Concert to benefit heating assistance

MANCHESTER — Ski For Heat isn't going skiing this year. But the nonprofit's annual fundraising concert is still on, and organizers are inviting the public to get on the dance floor and help raise money for people who need a hand staying warm this winter.

Bob Stannard has once again lent his voice, his harmonica and the talents of his friends and bandmates to the cause. Stannard and Those Dangerous Bluesmen will play at 7 p.m. Jan. 27 at the Northshire Eagles Club on Depot Street (Routes 11 and 30).

Tickets are available at, and donations are accepted at the door. All donations are given to BROC Community Action and are used to help local people in need of fuel oil assistance.

Ski For Heat has raised more than $400,000 in the 18 years since Martha Robertson of Peru founded the nonprofit — the result of Robertson and her twin sister deciding to make donations to worthy causes instead of exchanging gifts on their birthday.

Ski For Heat started in 2001 with a Nordic skiing event, at Wild Wings Touring Center in Peru, and grew to include alpine skiing and snowboarding at Bromley Mountain Ski Resort. The decision not to include the outdoor component this time was made this past fall, Robertson said in a letter on the Ski For Heat website, "after much deliberation and discussion with the board and with deference to family/personal matters."

But the fundraising — with all donations staying local — is definitely continuing. And Stannard, who has cut his performance schedule back to half a dozen benefit shows a year, remains committed to helping Robertson and Ski For Heat with his voice and harmonica.

"It's the power of one. When one person gets it in their head that they're going to move a mountain, the mountain better watch out," Stannard said of Robertson. "This is one of those deals, and frankly it's why I continue doing this show."

Drummer Jeff Salisbury, bassist Kenny B, keyboard player Brad Morgan, guitarists John Falk and Chris Robertson and saxophone player Joe Moore make up this year's batch of Dangerous Bluesmen. And blues singer Gina Coleman, whose memorable guest performance was a highlight of last year's Ski For Heat show, is returning again this year. "She's the real deal and a lot of fun," Stannard said.

Stannard and his Dangerous Bluesman play Chicago-style blues, with songs by Muddy Waters, Howlin' Wolf and other greats of the genre.
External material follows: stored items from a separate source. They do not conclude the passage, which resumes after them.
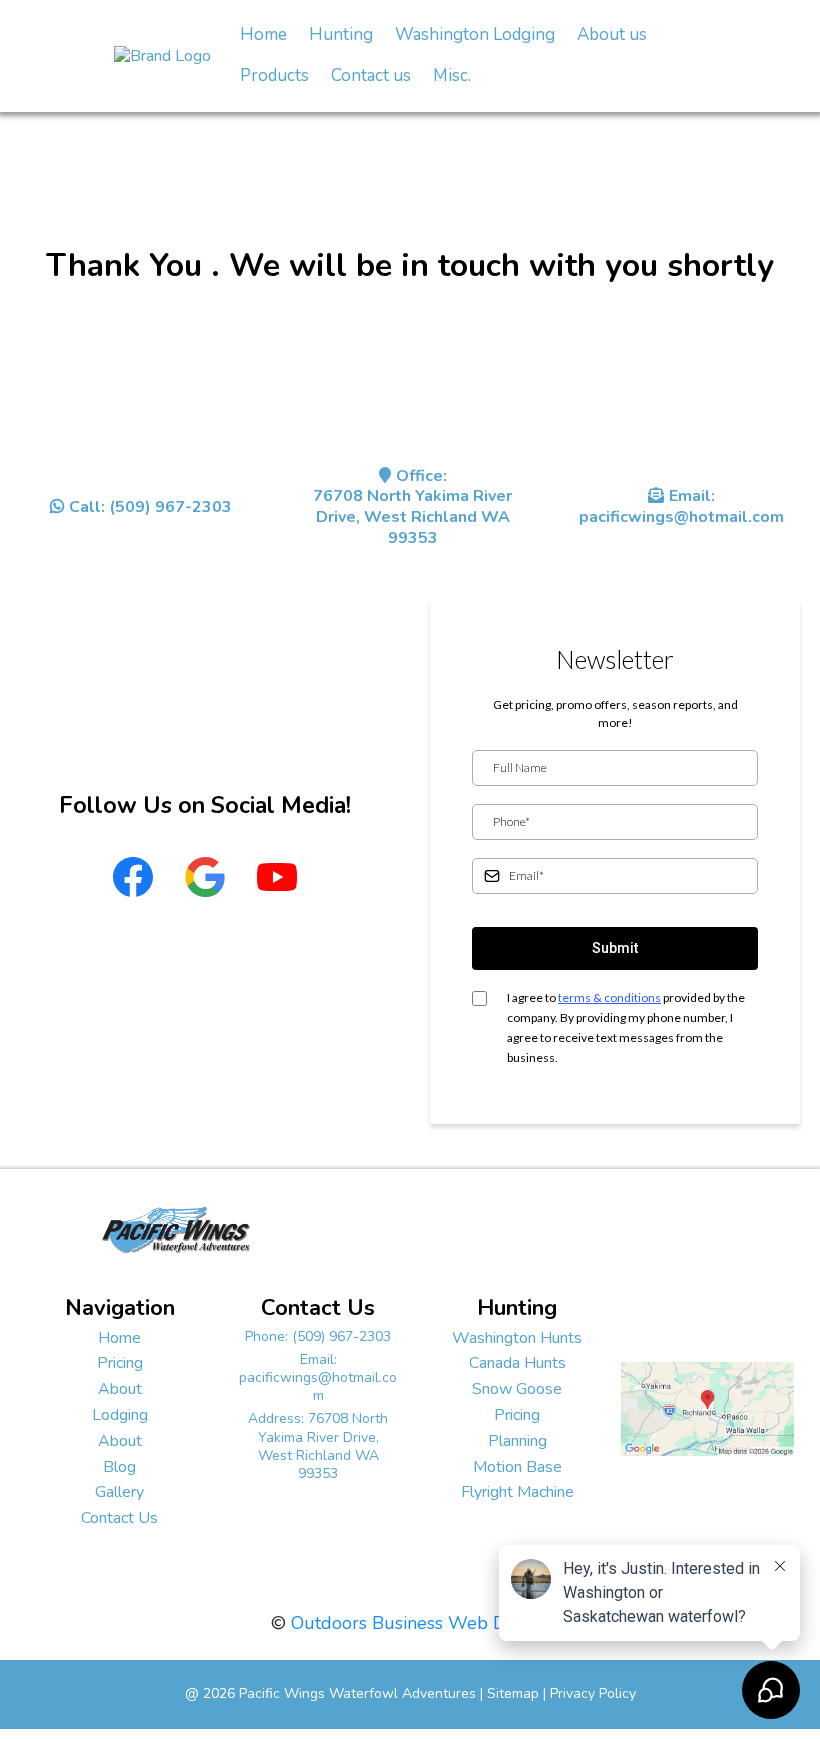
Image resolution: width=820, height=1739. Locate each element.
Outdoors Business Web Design (420, 1623)
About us (612, 34)
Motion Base (517, 1467)
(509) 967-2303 (341, 1336)
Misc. (452, 75)
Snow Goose (517, 1389)
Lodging (120, 1415)
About (120, 1389)
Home (263, 34)
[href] (707, 1407)
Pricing (120, 1363)
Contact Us (119, 1518)
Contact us (371, 75)
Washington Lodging (475, 34)
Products (274, 75)
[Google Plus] (205, 877)
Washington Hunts (517, 1338)
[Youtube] (277, 877)
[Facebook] (133, 877)
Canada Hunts (517, 1363)
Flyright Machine (517, 1492)
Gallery (119, 1492)
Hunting (341, 34)
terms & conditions (609, 997)
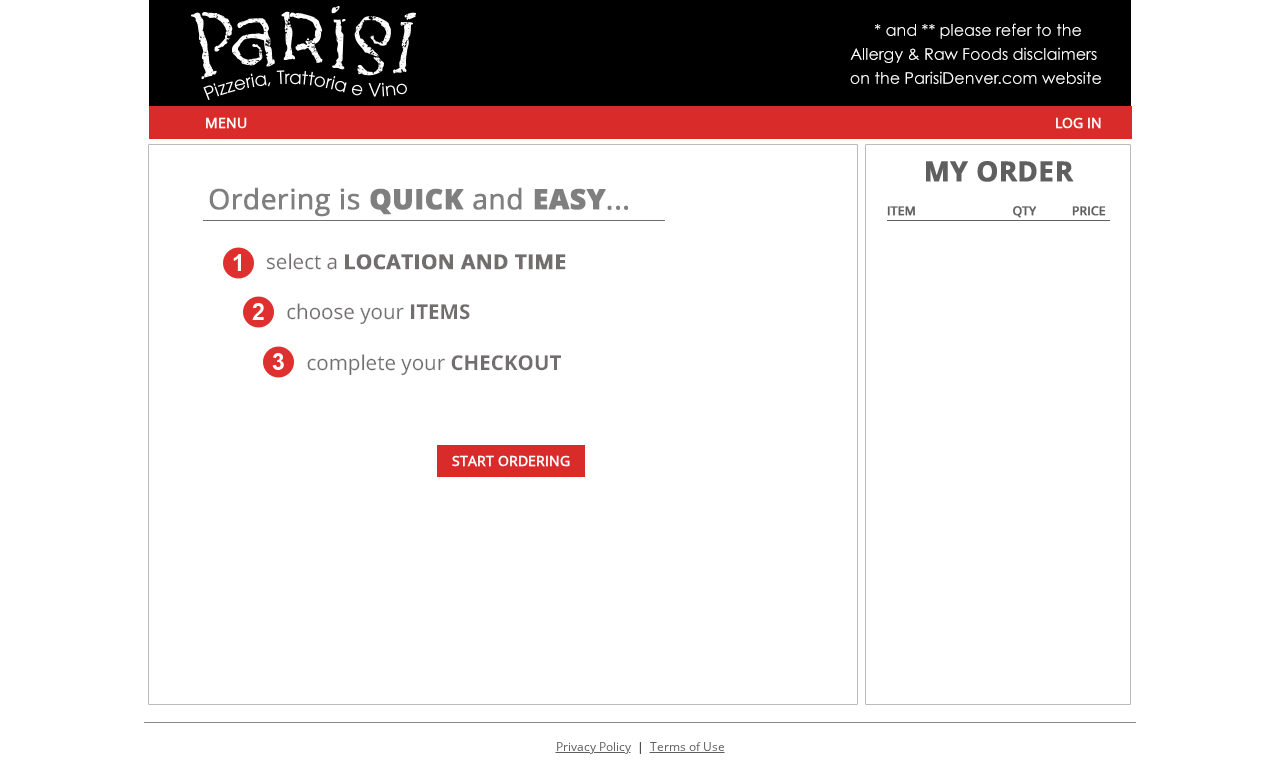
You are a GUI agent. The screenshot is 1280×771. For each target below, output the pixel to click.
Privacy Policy (593, 746)
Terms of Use (687, 746)
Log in (1078, 122)
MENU (226, 122)
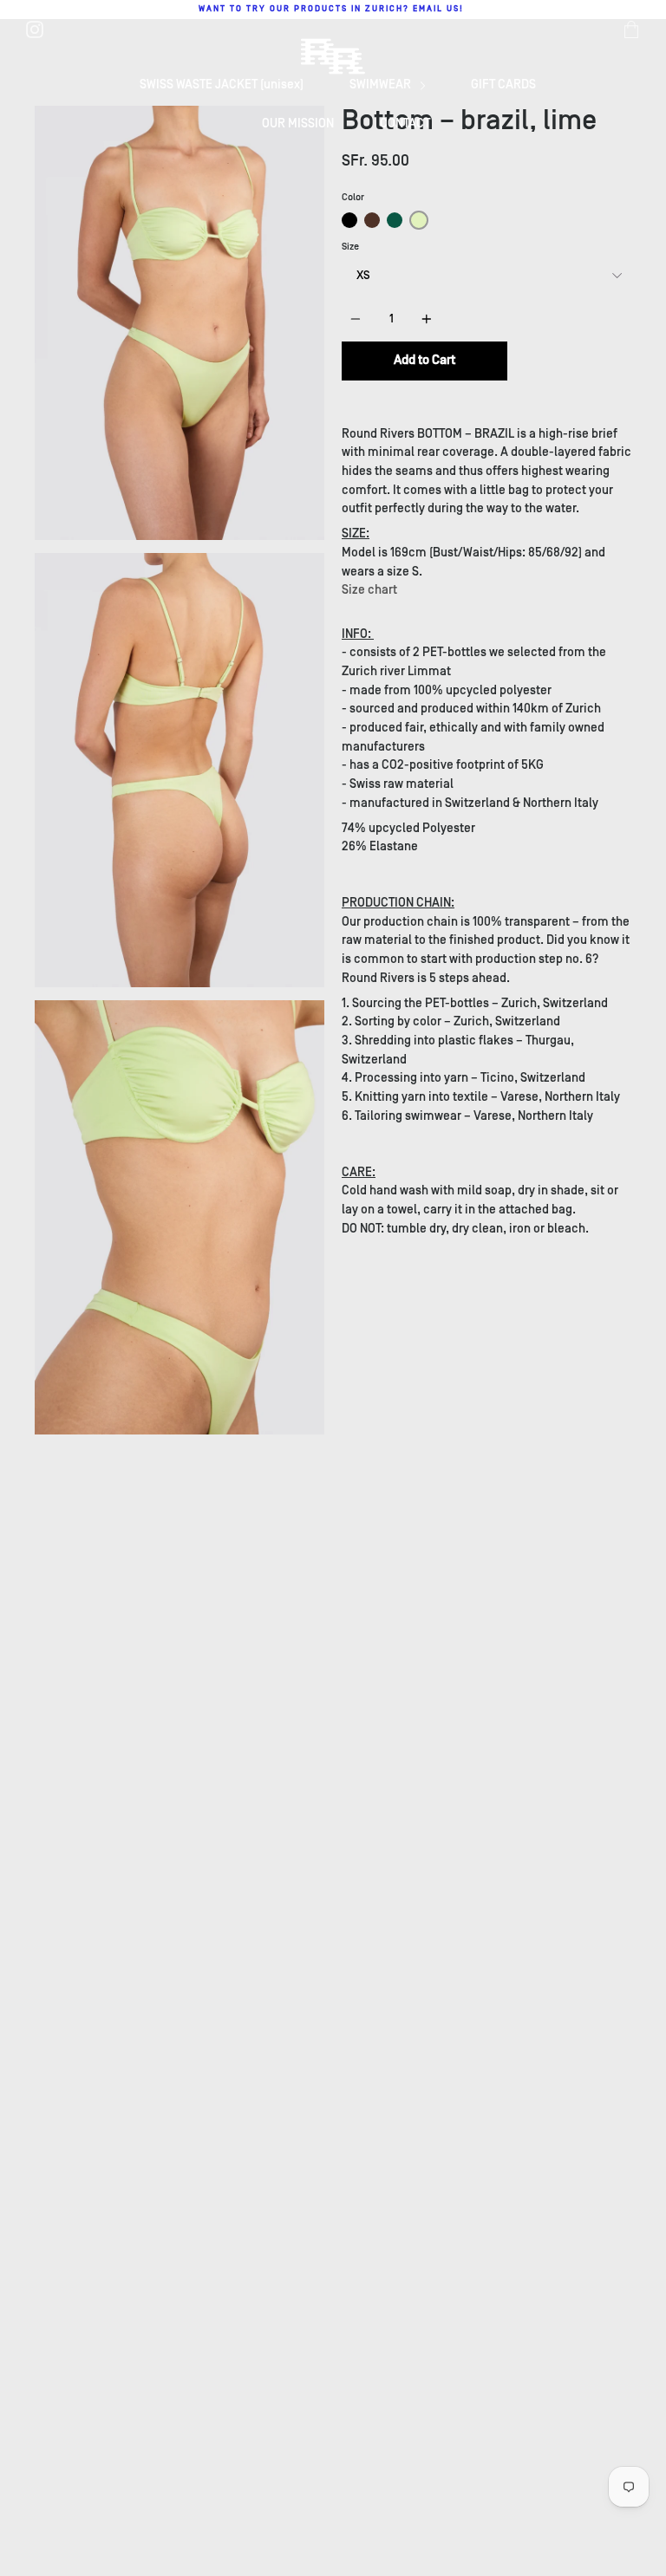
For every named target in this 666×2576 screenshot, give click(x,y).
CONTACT (405, 123)
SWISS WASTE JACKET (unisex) (222, 84)
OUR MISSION (298, 123)
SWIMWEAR (381, 84)
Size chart (369, 589)
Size (350, 246)
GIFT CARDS (503, 84)
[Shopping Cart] (631, 29)
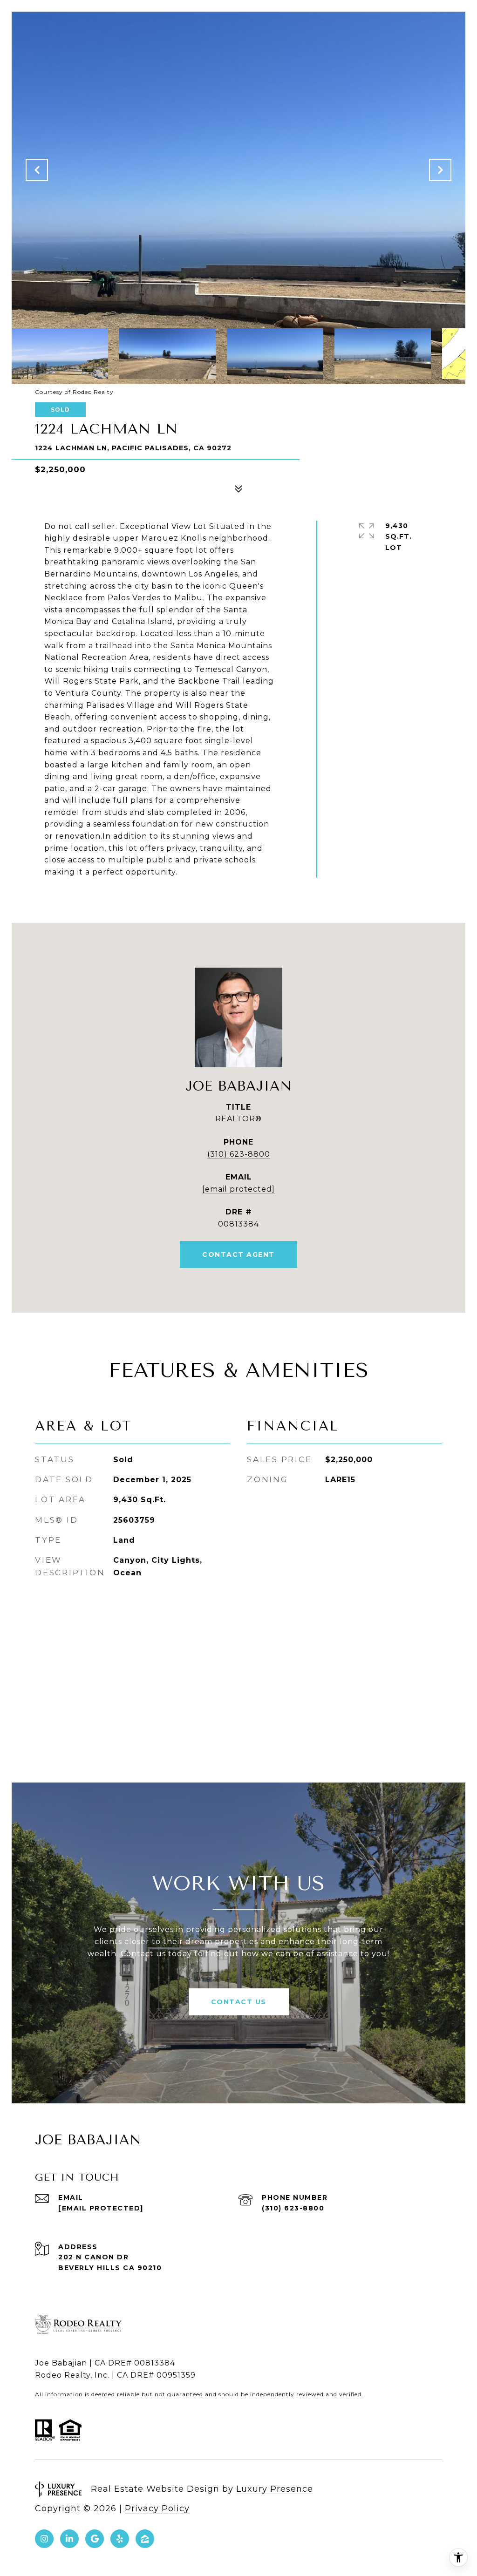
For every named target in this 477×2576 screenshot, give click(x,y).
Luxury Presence (274, 2489)
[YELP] (119, 2538)
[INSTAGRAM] (44, 2538)
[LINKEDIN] (69, 2538)
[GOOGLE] (94, 2538)
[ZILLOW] (145, 2538)
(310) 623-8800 (238, 1154)
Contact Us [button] (238, 2002)
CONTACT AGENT (238, 1254)
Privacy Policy (157, 2508)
The band's members have impressive experience on their resumes: Salisbury, a University of Vermont drum instructor, played with Albert King; Morgan has played with Rutland-based big band Satin & Steel for 40 years; and Moore performed with Wilson Pickett.

"It's definitely not down-and-out 'woe is me' blues. I mean this is music that you can't sit still to," said Robertson. "They're so amazing. You can tell they're having a good time up there, so the audience feeds off of that."

Clark's IGA and Tyler Electric are sponsoring the event, and the suggested donation at the door is $20.

"We ask people to give whatever they can, so if they can give more, we would happily accept that," Robertson said. "If they just filled up their own heating tank and they've got nothing to give, they're welcome to come anyway. It's about community and letting people enjoy what's out there."